• _SOURCE DOCUMENT_:
┏━━

The only thing php can't do is tell you how much milk is left in the fridge.



RyanJones

Crimson Editor and HTM-Kit are what I use :)

Cheers,

Ryan Jones
RyanJ (Ryan Jones)

Support Web Standards!

Currently working On: Additions to the Karma system.

sm2k

Dreamweaver is an unfortunate program.

For PHP+HTML projects, it's really the best I've ever used.  It's the only application that gets project management right, with the ability to work on local files and publish quickly to remote and test servers.  Its sychronization feature is a godsend.  It has code completion and hints for PHP, plus hints for HTML and CSS (such as popping up a list of styles when completing an id attribute), which can really speed things up for someone like me with virtual ADD.  :) 

What you have to avoid with Dreamweaver is editing via the WYSIWYG pane.  How it decides which tags its going to use and where it's going to use them is one of the great mysteries of the universe.  It becomes almost impossible to produce valid xhtml, and its formatting is a mess to edit by hand.  Another thing to avoid is using its template system, as something as simple as leaving a div open in your editable region can confuse the hell out of it, causing it to drop all of your changes.  It's best just to use server side includes...I just use PHP includes to mimic a template system which is much more reliable.  Its programming features are pretty weak making debugging less than fun.

┗━━

• _STORED ROWS_:
┏━━

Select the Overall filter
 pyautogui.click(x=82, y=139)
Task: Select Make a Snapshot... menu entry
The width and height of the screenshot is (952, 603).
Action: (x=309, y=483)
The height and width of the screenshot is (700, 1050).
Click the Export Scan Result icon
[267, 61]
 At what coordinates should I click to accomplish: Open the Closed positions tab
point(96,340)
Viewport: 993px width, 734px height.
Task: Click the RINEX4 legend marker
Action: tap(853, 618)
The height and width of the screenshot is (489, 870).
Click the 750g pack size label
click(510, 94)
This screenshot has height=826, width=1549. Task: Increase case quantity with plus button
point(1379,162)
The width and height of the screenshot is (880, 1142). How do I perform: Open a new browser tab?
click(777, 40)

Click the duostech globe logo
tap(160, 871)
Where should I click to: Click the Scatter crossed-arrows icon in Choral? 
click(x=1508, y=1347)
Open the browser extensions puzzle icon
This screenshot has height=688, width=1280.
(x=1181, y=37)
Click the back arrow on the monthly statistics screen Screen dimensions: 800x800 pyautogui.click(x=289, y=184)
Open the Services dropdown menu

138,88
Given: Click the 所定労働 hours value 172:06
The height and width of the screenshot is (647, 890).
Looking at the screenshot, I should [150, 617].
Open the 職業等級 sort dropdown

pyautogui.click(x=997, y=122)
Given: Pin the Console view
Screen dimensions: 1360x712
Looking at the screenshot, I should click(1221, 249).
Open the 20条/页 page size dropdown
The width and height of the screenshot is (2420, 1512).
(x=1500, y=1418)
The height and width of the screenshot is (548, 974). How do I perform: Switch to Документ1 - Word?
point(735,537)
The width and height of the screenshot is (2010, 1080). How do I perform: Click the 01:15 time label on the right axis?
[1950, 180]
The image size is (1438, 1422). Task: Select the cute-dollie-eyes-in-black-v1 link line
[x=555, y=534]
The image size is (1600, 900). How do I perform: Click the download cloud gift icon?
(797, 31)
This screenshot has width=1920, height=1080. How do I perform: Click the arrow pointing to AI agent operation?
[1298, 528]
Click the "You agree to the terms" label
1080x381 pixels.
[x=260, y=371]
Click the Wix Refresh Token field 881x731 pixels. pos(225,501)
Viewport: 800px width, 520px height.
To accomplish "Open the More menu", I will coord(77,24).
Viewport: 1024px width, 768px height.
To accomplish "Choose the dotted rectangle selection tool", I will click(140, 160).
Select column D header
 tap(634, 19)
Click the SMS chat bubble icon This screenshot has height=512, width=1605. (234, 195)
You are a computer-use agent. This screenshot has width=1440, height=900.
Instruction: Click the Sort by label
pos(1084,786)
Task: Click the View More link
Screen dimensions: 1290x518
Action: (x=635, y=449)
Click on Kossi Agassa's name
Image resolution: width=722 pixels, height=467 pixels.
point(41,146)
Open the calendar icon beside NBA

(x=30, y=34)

┗━━

• _PROBLEMS TO SOLVE_:
A) Retype the part of the thread on code editors that runs from "Dreamweaver is an" down to "virtual ADD.  :)".
B) Answer these questions from the thread on code editors:
(i) Which two editors does RyanJones say he uses?
(ii) What does Ryan Jones list as what he is currently working on?
(iii) What does sm2k use to mimic a template system?

• _RESPONSES TO THE TASKS_:
A)
Dreamweaver is an unfortunate program.

For PHP+HTML projects, it's really the best I've ever used.  It's the only application that gets project management right, with the ability to work on local files and publish quickly to remote and test servers.  Its sychronization feature is a godsend.  It has code completion and hints for PHP, plus hints for HTML and CSS (such as popping up a list of styles when completing an id attribute), which can really speed things up for someone like me with virtual ADD.  :)

B)
(i) Crimson Editor and HTM-Kit
(ii) Additions to the Karma system
(iii) PHP includes